Roflumilast has been shown to treat asthma and chronic obstructive pulmonary disease (COPD) in patients via inhibiting phosphodiesterase 4 (PDE-4). Since its method of action remains poorly elucidated, we used a mouse model to explore its mechanism, hypothesizing that it would have a similar effect to its role in human patients.


Whole body plethysmography (Penh) data on wild C57B1/6 mice (WT) were collected. Each experiment was set up so a sample of mice was either pre-exposed to room air, roflumilast, albuterol, IL-13, or a combination of them before they were exposed to increasing concentrations of methacholine (MCh). This allowed us to develop a dose response curve (DRC) quantifying the extent of airway hyperresponsiveness (AHR) under each condition.

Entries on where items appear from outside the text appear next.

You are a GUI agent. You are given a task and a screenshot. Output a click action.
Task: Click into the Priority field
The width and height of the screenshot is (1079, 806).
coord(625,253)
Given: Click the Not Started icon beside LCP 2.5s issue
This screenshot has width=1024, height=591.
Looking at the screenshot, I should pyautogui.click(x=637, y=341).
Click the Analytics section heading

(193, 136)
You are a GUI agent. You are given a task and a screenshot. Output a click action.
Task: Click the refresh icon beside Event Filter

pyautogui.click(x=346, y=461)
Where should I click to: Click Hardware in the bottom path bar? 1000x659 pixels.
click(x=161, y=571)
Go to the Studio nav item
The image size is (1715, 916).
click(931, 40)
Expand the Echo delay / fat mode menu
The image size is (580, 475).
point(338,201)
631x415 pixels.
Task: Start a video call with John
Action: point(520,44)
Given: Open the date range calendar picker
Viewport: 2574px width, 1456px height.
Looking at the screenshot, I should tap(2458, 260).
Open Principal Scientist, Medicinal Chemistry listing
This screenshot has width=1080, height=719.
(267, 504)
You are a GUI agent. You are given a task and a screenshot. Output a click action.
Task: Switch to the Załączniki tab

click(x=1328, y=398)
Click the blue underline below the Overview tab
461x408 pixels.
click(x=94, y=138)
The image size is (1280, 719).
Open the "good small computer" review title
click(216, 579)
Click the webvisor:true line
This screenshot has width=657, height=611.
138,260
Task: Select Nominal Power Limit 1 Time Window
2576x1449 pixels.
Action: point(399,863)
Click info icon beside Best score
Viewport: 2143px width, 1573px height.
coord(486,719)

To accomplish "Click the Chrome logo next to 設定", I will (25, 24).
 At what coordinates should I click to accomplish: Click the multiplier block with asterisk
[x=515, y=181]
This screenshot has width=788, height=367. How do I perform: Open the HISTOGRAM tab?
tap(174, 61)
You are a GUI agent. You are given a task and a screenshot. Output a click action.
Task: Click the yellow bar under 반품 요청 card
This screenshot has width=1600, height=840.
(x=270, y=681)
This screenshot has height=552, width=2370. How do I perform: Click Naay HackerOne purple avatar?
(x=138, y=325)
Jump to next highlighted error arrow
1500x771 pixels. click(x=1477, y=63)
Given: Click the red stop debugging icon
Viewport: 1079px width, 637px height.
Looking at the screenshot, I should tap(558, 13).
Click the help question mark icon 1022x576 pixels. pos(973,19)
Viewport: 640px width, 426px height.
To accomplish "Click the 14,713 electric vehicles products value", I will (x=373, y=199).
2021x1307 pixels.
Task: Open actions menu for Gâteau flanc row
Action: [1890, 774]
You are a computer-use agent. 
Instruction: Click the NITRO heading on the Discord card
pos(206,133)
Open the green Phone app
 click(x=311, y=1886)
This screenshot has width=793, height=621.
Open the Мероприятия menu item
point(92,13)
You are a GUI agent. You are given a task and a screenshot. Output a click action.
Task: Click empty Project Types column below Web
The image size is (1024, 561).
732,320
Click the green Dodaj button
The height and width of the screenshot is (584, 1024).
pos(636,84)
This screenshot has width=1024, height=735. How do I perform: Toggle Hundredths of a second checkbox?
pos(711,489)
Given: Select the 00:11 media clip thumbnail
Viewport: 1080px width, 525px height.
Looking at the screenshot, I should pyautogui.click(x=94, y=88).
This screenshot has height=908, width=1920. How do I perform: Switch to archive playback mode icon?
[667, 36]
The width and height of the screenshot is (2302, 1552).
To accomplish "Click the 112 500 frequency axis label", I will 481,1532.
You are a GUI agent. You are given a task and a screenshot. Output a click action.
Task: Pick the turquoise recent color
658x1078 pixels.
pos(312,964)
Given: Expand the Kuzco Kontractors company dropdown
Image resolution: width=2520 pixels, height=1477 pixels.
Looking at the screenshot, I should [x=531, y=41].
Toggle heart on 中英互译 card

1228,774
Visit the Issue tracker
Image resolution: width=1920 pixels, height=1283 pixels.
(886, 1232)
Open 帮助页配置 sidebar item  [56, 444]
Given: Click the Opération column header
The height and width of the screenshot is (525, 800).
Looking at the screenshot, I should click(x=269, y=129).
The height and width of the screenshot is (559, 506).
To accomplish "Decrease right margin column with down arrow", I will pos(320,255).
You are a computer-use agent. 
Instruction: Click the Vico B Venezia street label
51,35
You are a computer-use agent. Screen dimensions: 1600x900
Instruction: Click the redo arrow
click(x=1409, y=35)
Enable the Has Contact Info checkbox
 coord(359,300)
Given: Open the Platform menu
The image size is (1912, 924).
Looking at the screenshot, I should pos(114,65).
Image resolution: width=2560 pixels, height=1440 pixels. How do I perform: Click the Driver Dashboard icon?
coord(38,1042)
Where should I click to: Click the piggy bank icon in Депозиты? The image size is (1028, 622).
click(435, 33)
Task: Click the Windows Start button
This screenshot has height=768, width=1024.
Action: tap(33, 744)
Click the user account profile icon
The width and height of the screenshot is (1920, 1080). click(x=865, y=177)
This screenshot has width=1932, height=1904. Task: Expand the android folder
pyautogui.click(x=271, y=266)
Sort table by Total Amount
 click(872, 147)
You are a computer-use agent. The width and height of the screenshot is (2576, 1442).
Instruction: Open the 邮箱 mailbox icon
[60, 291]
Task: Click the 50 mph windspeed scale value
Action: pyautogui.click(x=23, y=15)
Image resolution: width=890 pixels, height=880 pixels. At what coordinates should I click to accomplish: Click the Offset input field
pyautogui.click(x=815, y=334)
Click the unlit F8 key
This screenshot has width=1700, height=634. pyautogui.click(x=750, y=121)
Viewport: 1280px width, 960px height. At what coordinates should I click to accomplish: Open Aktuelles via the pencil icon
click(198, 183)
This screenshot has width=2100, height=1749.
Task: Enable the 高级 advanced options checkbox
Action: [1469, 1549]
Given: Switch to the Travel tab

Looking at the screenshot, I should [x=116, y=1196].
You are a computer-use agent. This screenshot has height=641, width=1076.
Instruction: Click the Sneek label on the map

Provocative dose percent increase (PDPI) was used to indicate a valid DRC for each treatment and to analyze the differences between treatments. The albuterol treated mice (202.53%) had lower PDPI than controls (256.57%). Interestingly, roflumilast-treated group had higher PDPI (451.53%) than controls and was partially reversed via albuterol (339.44%). Asthma and COPD conditions induced in mice by IL-13 did not show any signs of bronchodilation or bronchoprotection when treated with roflumilast or albuterol: 894.57% or 631.36% respectively—compared to IL-13 treated mice (319.24% at 48 hours and 387.02% at 72 hours). Although the time factor varied, it was clear that treatment with roflumilast or albuterol did not restore AHR back to normal conditions.


In conclusion, roflumilast does not cause bronchodilation or bronchoprotection in naïve mice or airway inflamed mice—induced by IL-13.